_Provided passage:_
Air under pressure is supplied by the pipe C, connected to the air supply, flowing into the thermostat through the filter P, the restriction S, the passage T, and the port G. The adjustment of the thermostat for different temperatures is provided for by the screw J through the top plug H, and the indicating disc X. The screw R in the connector Q at the base of the thermostat is a needle valve which opens or closes the connection with the air supply, and is used as an air shut-off valve when it is desired to remove the thermostat. The screw S is a restriction valve which controls the supply of air to the thermostat, and this screw is set so as to allow the air to pass in a restricted quantity.
When the temperature of the apartment has risen so as to expand the thermostatic element A, the pressure on K and L is relieved and the spring N closes the port G. The air admitted through the restriction screw S, since it cannot escape through the port G, accumulates in the passage Y and pipe D, filling the diaphragm and moving the valve into the position to decrease the supply of heat. When the temperature of the apartment has decreased so as to produce pressure on the connecting rod K, through the contraction of the thermostatic element A, the port G will be opened by the valve lever O, allowing the air in the pipe D, together with that which flows through the restriction S, to escape through the passage W to the atmosphere, allowing no air to accumulate in the pipe D, and thus permitting the spring at the diaphragm to actuate the damper or valve for more heat. The amount of air released through the port G by the valve lever O varies the pressure accumulated in the pipe D and produces the graduated or intermediate action desired.

_Data section:_
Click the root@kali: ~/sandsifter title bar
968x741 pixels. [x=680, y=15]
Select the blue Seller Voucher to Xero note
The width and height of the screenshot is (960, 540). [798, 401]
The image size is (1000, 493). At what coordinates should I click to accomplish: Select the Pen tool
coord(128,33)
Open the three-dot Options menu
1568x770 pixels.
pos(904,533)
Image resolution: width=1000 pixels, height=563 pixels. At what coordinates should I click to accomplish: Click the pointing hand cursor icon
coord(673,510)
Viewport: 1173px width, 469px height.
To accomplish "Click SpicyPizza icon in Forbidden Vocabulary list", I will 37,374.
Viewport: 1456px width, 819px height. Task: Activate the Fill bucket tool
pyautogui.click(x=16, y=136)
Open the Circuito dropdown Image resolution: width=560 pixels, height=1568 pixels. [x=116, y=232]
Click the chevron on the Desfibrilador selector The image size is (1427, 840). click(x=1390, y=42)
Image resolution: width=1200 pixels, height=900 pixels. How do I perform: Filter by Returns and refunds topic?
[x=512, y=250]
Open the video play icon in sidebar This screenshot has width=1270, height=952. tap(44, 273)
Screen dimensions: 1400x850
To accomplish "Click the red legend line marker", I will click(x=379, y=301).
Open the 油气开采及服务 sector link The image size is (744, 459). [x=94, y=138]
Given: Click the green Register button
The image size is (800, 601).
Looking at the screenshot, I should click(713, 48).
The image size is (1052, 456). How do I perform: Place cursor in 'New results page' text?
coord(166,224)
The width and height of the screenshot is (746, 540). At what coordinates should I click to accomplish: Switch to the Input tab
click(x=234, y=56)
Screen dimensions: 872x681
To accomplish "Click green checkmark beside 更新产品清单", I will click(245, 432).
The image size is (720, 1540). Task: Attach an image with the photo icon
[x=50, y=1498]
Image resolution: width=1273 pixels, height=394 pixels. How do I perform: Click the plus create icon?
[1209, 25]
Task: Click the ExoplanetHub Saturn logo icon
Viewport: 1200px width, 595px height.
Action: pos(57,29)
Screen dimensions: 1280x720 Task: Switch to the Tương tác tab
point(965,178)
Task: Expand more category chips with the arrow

_What you will do:_
- 1) From the thermostat description, write out the passage starting at "Air under pressure" and ending at "a restricted quantity.".
- 2) Answer these questions using the thermostat description:
(a) What is the screw R in the connector Q used as when the thermostat is to be removed?
(b) Which spring closes the port G when the thermostatic element A expands?
(c) Through which passage does the air escape to the atmosphere?
- 3) Rewrite the paragraph of the thermostat description that begins "Air under pressure is supplied" as a short list that keeps its main facts.

_Answers to each task:_
- 1)
Air under pressure is supplied by the pipe C, connected to the air supply, flowing into the thermostat through the filter P, the restriction S, the passage T, and the port G. The adjustment of the thermostat for different temperatures is provided for by the screw J through the top plug H, and the indicating disc X. The screw R in the connector Q at the base of the thermostat is a needle valve which opens or closes the connection with the air supply, and is used as an air shut-off valve when it is desired to remove the thermostat. The screw S is a restriction valve which controls the supply of air to the thermostat, and this screw is set so as to allow the air to pass in a restricted quantity.

- 2)
(a) An air shut-off valve.
(b) The spring N.
(c) The passage W.

- 3)
- Air under pressure comes through pipe C, which is connected to the air supply. It enters the thermostat through filter P, restriction S, passage T and port G.
- Screw J, through top plug H, and indicating disc X set the thermostat for different temperatures.
- Screw R in connector Q, at the base, is a needle valve that opens or closes the connection with the air supply. It serves as an air shut-off valve when the thermostat is removed.
- Screw S is a restriction valve that controls the air supply to the thermostat. It is set to let air pass only in a restricted quantity.